Mix egg yolk, water and vanilla paste together and add to the mixer bowl all at once. Keep mixing at medium speed until the dough starts to form but is not yet completely uniform. Remove dough parts from the bowl and combine. Place the dough on parchment paper. Flatten the dough a little bit and lay another parchment paper on top.

Roll out the dough with a rolling pin between the two parchment papers to a 3 mm thickness. Keep turning the dough throughout. Place the dough with the parchment papers on a tray. Keep in the fridge for at least an hour. (You can start making the maple cream in the meantime).
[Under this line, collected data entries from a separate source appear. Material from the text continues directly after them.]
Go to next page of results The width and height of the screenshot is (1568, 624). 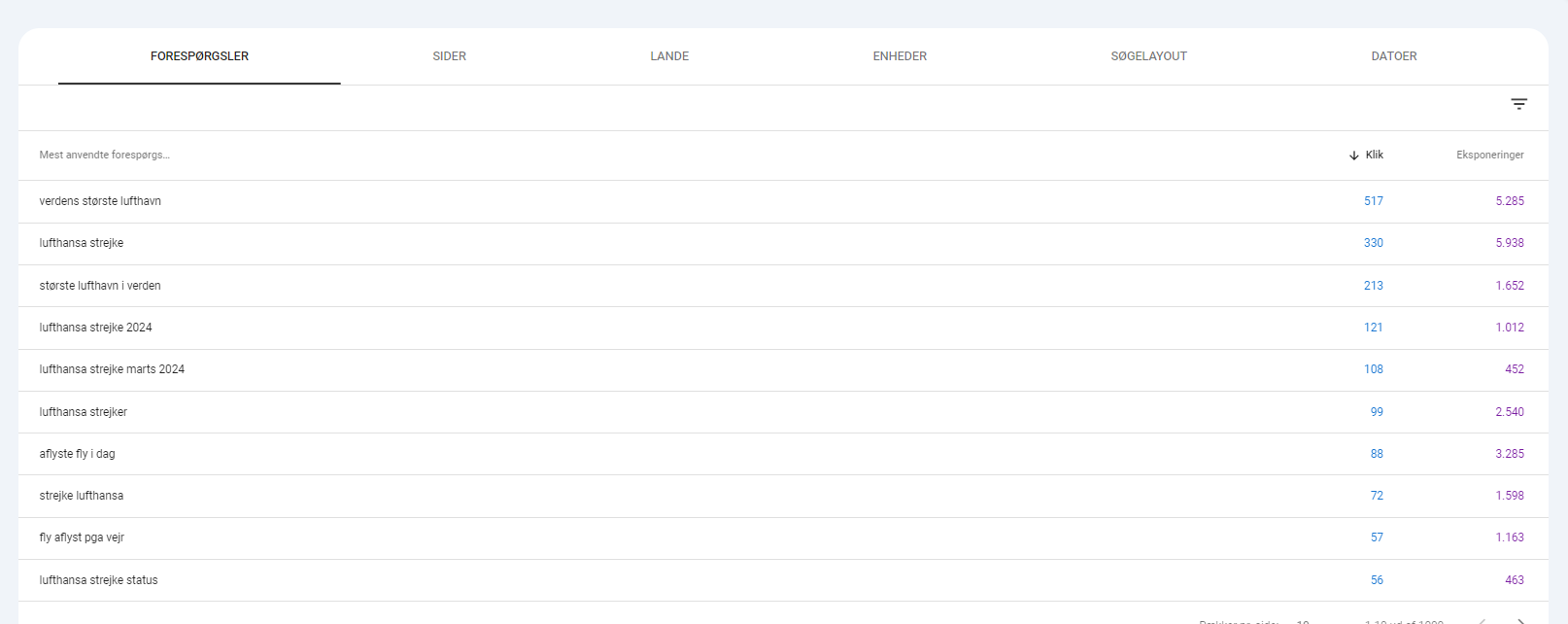click(x=1520, y=620)
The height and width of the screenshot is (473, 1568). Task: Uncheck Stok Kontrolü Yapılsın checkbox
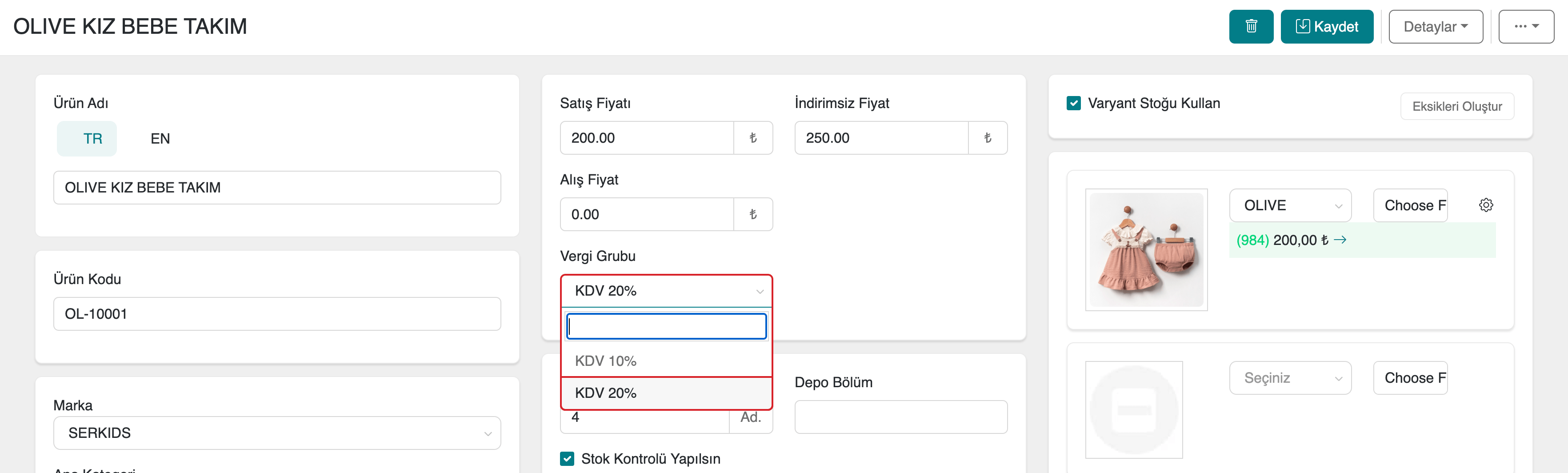[567, 458]
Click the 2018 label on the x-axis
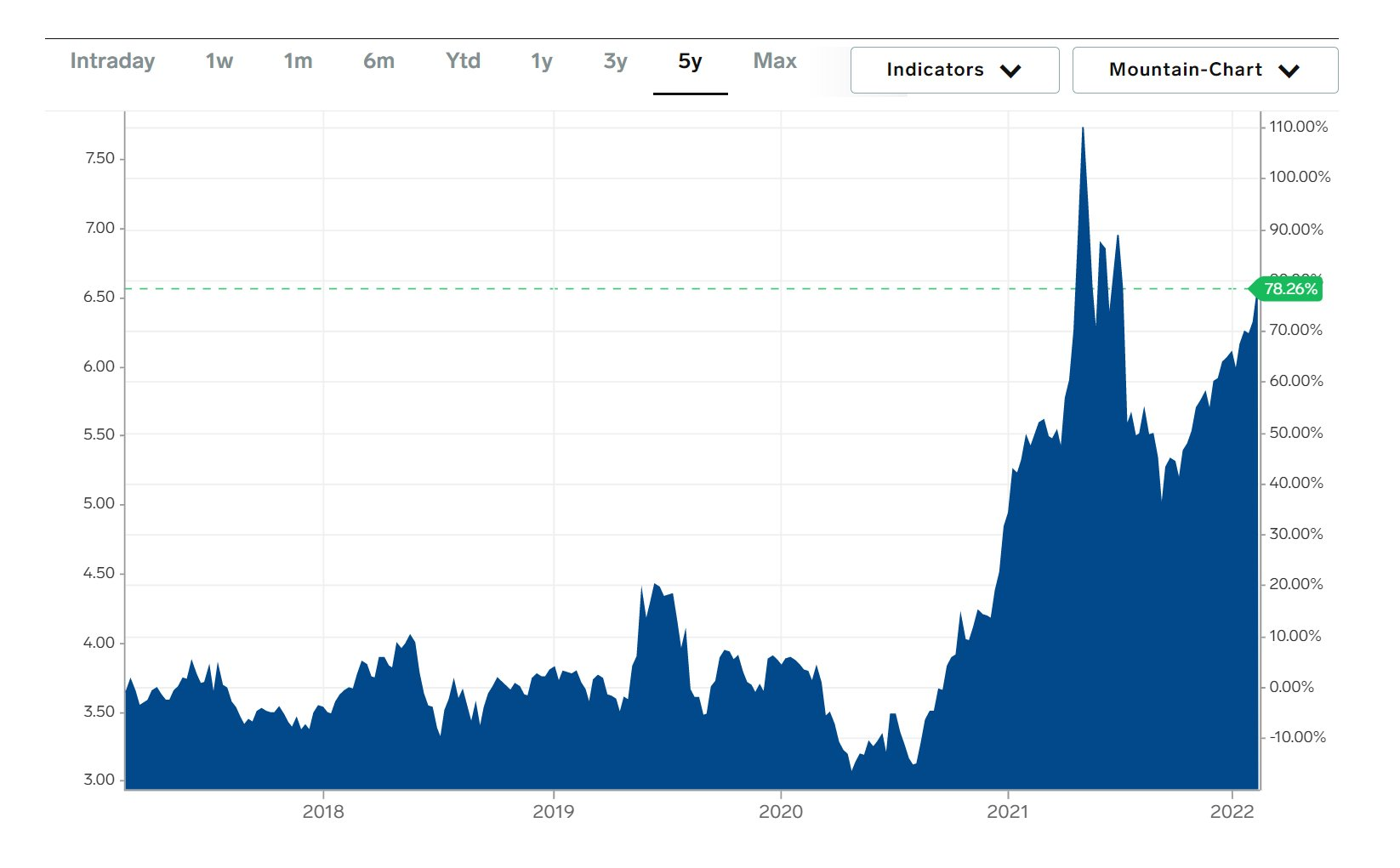 323,811
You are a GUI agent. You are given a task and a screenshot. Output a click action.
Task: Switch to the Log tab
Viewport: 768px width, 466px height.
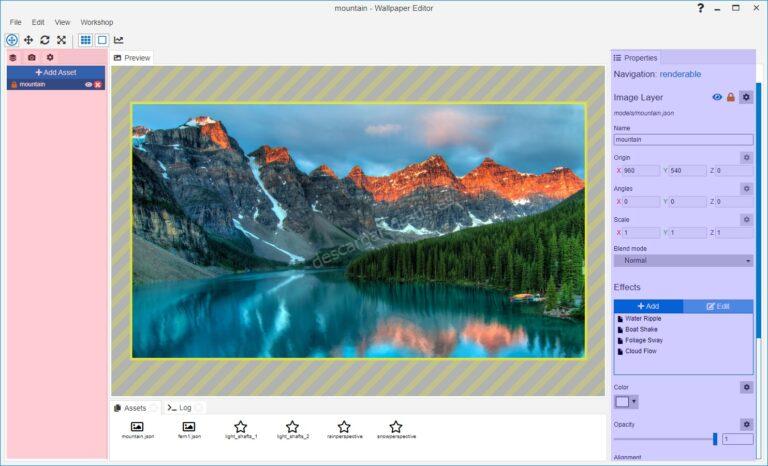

When the dough is stiff and cold, remove the parchment papers and place the dough back on one of the papers. In a cool room, using a 4 cm round cookie cutter, cut out circles from the dough and with half of them, cut out a leaf shape or a smaller circle in the center. Keep in the freezer. Preheat the oven to 150 ºC (300 ºF).

Please note (!) If at any point the dough starts to soften, put it back in the fridge until it is stiff again.
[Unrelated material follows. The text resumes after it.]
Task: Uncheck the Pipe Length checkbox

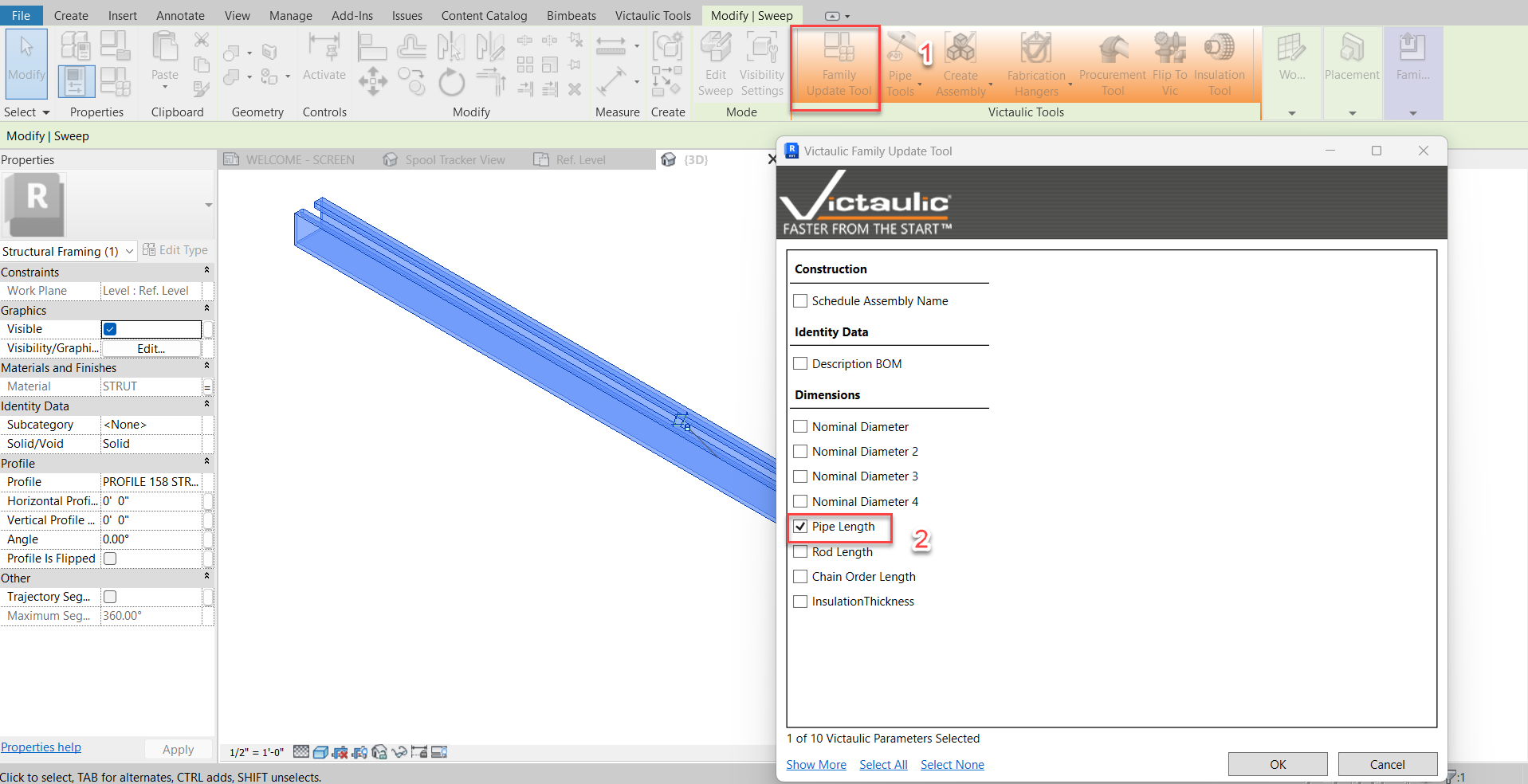Action: click(801, 527)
When the desired temperature is reached, remove the cookies from the freezer and transfer them to another baking tray. Place the tray in the oven and bake for about 12 minutes, until the edges begin to brown. Remove from oven and cool at room temperature.

Maple cream

Pour the maple syrup into a saucepan. Place on low-medium heat and cook to 113 ºC (235 ºF). Don’t stir and let the maple syrup boil. If it starts to reach a rolling boil, lower the flame. In the meantime prepare an ice bath (A wide pan full of ice with a clean stainless steel bowl inside of it).

Once the desired temperature is reached, remove the saucepan from heat and pour the maple syrup into the bowl in the ice bath. Let the maple syrup cool to 38 ºC (100 ºF) without stirring. Once it’s cool, remove from the ice bath. Wipe the bottom of the bowl and transfer the maple syrup into the mixer bowl.

Begin stirring the maple syrup with the paddle attachment on the lowest speed. Scrape the sides of the bowl occasionally. After about 30-60 minutes, the consistency will start to thicken (and will resemble the consistency of tahini). Once the maple loses its shine, it’s ready. I advise you to stir the maple syrup towards the end of the process with a wooden spoon until ready.

In the meantime, turn over the whole cookies with the flat surface facing up. For the decoration, mix powdered sugar with cinnamon and sprinkle over the cutout cookies.

Once the maple cream is ready, transfer it into a pastry bag. Cut a small opening at the edge. Pipe a bit of maple cream on top of each whole cookie. Place the cutout cookies on top and press gently so the cream squishes a bit between them. Pipe the rest of the maple cream into a clean jar and close tightly.